START Extract

AFFAIRS and CHEATING happen more regularly than people would like to think…. Here are 5 reasons why it occurs.
1. BOREDOM 😒
We all know about the honeymoon period. Roses are red and the sun is always shining. There can be no fault with the person you are dating or in a relationship with. Then the consistent drum of life’s routine returns and that initial excitement of exploring new things has died down.
There is less excitement than what used to be in the first few months of seeing each other. For some, to gain that excitement back, they opt for an AFFAIR. The rush of trying to not get CAUGHT out for doing something they know is ‘wrong’ is a short lived high that eventually wears off – but it causes everlasting damage to the relationship in the process.
2. TRYING TO GET CAUGHT IN THE ACT 🤨
At the other end of the spectrum, some partners CHEAT and intentionally want to get caught out or admit it outright to their partners as a easy way out of the relationship. It’s a win-win for the CHEATER, because instead of working out problems in their MARRIAGE, ending it because they “cheated” is a quick scapegoat.
3. TIMES OF NEGLECT
When one partner feels they are being neglected or not having certain “needs” met they may look outside the relationship. It starts from having that colleague rather than the wife listen to certain feelings, and soon enough a workplace AFFAIR has started with the legal secretary. Or, sexual intimacy has become less due to work commitments pulling him/her away and there is a craving for physical closeness. Soon enough, people look elsewhere.
4. ACTS OF REVENGE
In toxic relationships there is an 👁EYE for an EYE 👁 MENTALITY. At this point in a long term relationship, two individuals have the cycle of hurting and then blame. Either the CHEATER is taking revenge for the other spouse having cheated already, or they are using extra marital sex to punish their spouse for bad or neglectful behaviour.
5. ABUSE AND MISTREATMENT
It is common that at one time or another in a long term relationship to lose oneself or a sense of who you are. This is especially more common in abusive relationships.
If a spouse is being mistreated and abused, the person may seek independence and a sense of gaining back their power through the act of cheating.

END Extract
START Extracted information

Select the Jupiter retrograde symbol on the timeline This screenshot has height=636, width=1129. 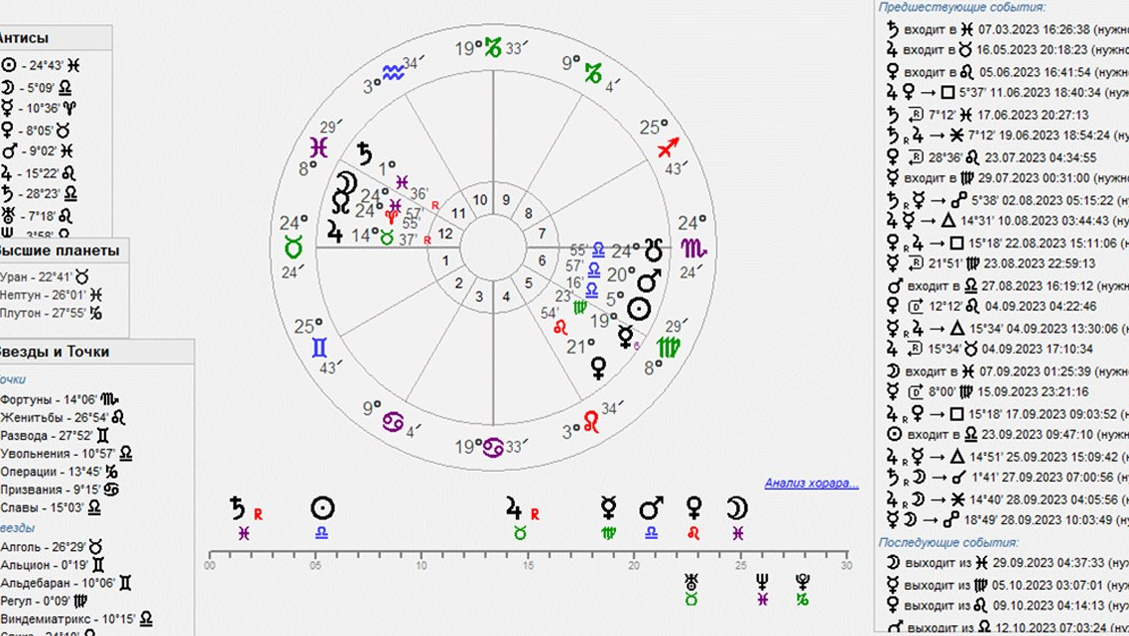pyautogui.click(x=515, y=508)
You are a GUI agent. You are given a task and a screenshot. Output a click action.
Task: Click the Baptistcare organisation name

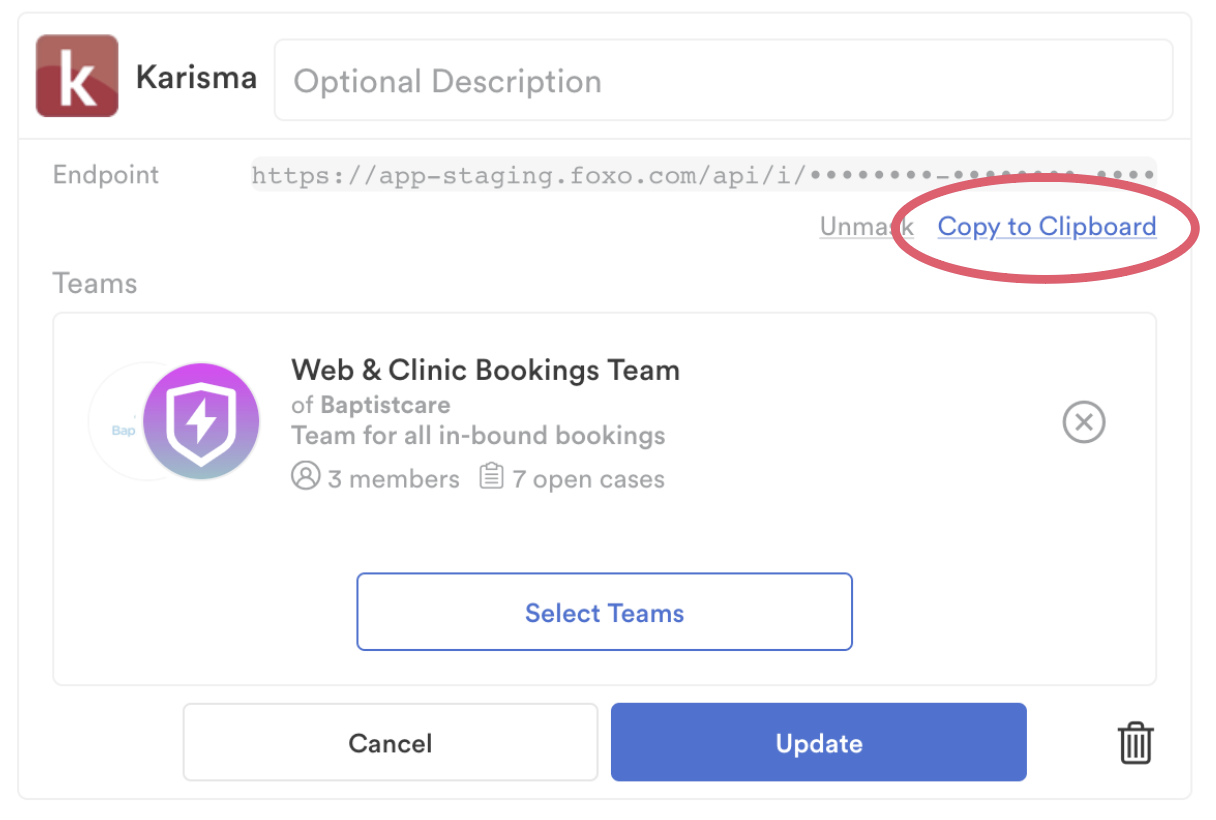(x=385, y=405)

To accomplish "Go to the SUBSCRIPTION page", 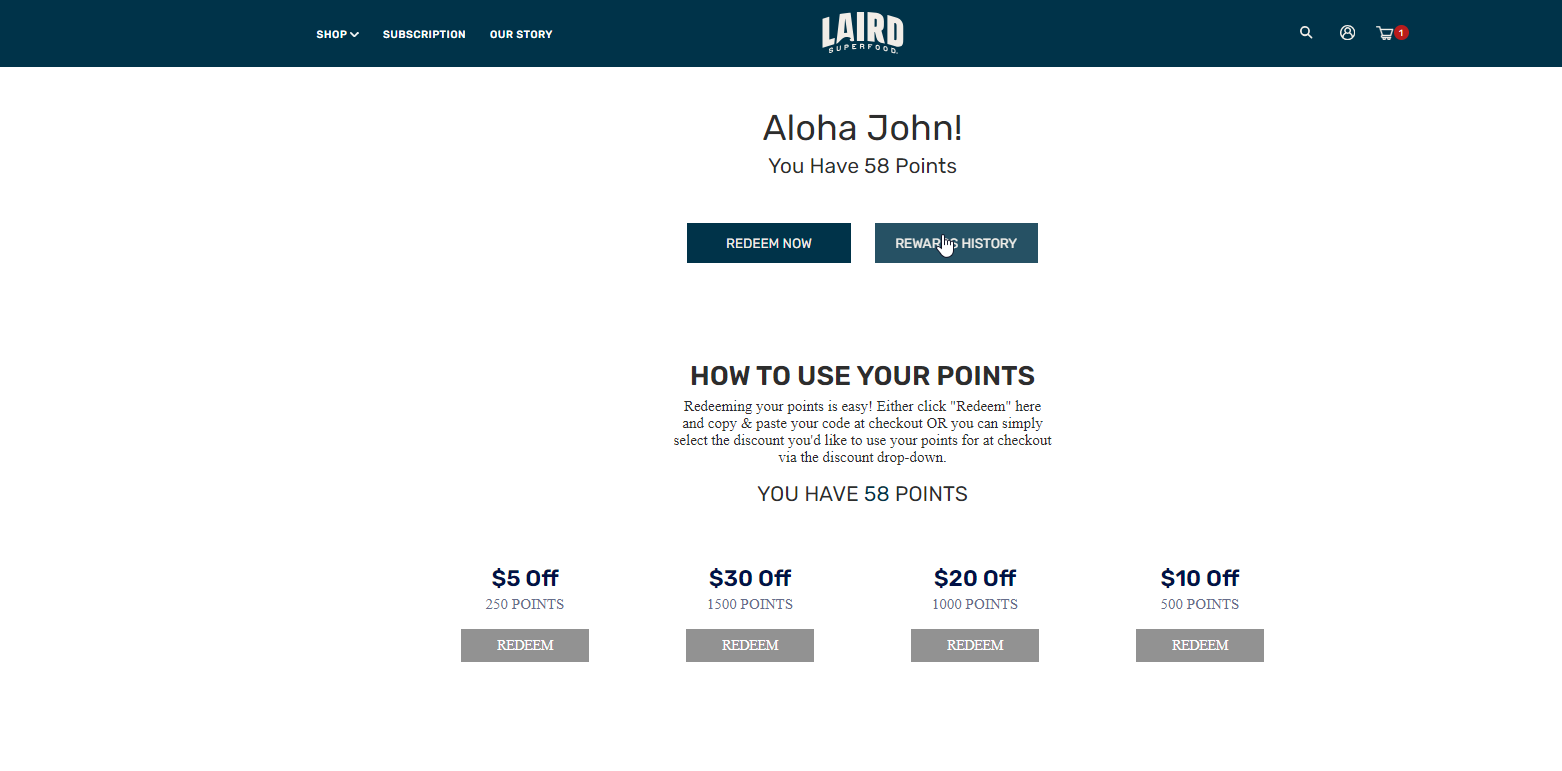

END Extracted information

*Assignment*
Answer these about the text on why cheating happens:
1. What kind of high does the rush of trying not to get caught give, according to the boredom section?
2. What mentality does the revenge section say exists in toxic relationships?
3. What may a mistreated and abused spouse seek through the act of cheating?
The listing has no connection to the text on why cheating happens.

*Task response*
1. A short-lived high that eventually wears off.
2. An eye for an eye mentality.
3. Independence and a sense of gaining back their power.